STANDARD: Was sehen Sie sich an, bevor Sie in ein Unternehmen investieren?

Mobius : Ich gehe nach einigen Regeln der Corporate Governance (Wohlverhalten des Unternehmens) vor: 1.) Die Aktien sollten jede Person zur Stimme berechtigen. 2.) Die Leute müssen wählen dürfen, ohne gezwungen zu sein, zu einer Hauptversammlung zu gehen, die vielleicht auch noch an einem abgelegenen Ort stattfindet. 3.) Kontrollierende Aktionäre sollen keine Sonderrechte haben.
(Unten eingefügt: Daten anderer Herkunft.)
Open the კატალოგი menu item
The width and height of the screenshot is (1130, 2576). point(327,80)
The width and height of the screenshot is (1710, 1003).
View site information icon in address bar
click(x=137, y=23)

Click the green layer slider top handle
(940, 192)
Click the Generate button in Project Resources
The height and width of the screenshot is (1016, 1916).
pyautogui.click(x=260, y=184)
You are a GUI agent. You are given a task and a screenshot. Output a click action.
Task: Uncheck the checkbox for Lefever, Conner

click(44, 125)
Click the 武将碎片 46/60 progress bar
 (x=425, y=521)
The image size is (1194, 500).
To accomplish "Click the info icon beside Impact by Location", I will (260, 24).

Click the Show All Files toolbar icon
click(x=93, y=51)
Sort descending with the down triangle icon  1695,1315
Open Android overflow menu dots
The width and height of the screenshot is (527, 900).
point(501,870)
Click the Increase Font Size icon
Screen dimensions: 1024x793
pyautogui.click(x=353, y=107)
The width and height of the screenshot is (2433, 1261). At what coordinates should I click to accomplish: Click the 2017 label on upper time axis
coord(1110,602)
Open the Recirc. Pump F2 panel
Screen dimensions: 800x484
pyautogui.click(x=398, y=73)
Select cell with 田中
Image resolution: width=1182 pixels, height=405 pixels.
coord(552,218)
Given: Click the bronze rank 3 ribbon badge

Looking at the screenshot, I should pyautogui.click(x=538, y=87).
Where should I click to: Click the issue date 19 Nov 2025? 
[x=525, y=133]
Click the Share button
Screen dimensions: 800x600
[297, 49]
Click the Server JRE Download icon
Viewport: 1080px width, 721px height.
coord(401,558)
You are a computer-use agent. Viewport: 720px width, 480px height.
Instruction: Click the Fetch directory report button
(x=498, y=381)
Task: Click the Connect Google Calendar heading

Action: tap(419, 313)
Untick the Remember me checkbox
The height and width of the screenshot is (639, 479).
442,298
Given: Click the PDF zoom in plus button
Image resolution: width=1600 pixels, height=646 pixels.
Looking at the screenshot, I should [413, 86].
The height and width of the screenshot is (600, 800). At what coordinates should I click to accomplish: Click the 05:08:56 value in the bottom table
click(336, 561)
Beispielsweise kassieren diese in Lateinamerika zum Teil Sonderdividenden oder Sonderkonditionen. 4.) Die Wahl der Geschäftsführung geht häufig auf Kosten der kleinen Aktionäre. Sie sollte nach bestimmten Prozentsätzen stattfinden. STANDARD : Sollten die Unternehmen vom Staat gezwungen werden, diese Regeln auch einzuhalten? Mobius : Der einzige Weg ist, in Unternehmen zu investieren, die die Regeln einhalten. Und die kleineren Investoren wie Pensionsfonds und die Fondsmanager sollten sich zusammentun, um mehr mitreden zu können. Das Beispiel Worldcom zeigt, dass der Staat nicht effektiv ist. Es gibt Leute, die sagen, dass die SEC (US-Börsenaufsicht) ihren Job nicht gemacht hat. Aber ich sage auch: Die Aktionäre haben geschlafen, sie sind selbst daran schuld, dass sie ihr Geld verloren haben. Einziges Mittel gegen künftige Wiederholungen solcher Fälle ist das Engagement. STANDARD : Haben Sie sich deshalb am 28. Juni in den Aufsichtsrat des russischen Ölkonzerns Lukoil wählen lassen? Mobius : Ja. Ich glaube, dass Fondsmanager generell diese Verantwortung viel öfter übernehmen sollten. Leider ist ihnen das Risiko oft zu hoch. Wir müssen endlich lernen, uns nicht als Aktionär, sondern als Miteigentümer zu sehen. STANDARD : Sie sind schon länger ein Fan der Wiener Börse. Wie wird sie sich in den nächsten drei Jahren entwickeln? Mobius : Sie wird weiter hinaufgehen. Wien ist ein Hafen der Stabilität in der Aktienwelt. Das Management ist gut, das Verhalten der Unternehmen auch halbwegs zufrieden stellend. Derzeit bin ich mit 200 Millionen Dollar in Wien investiert. JoWood ist mein jüngster Einkauf. Ansonsten setze ich auf Erste Bank, OMV, BBAG, Mayr-Melnhof und Wienerberger. (DER STANDARD, Printausgabe 8.7.2002)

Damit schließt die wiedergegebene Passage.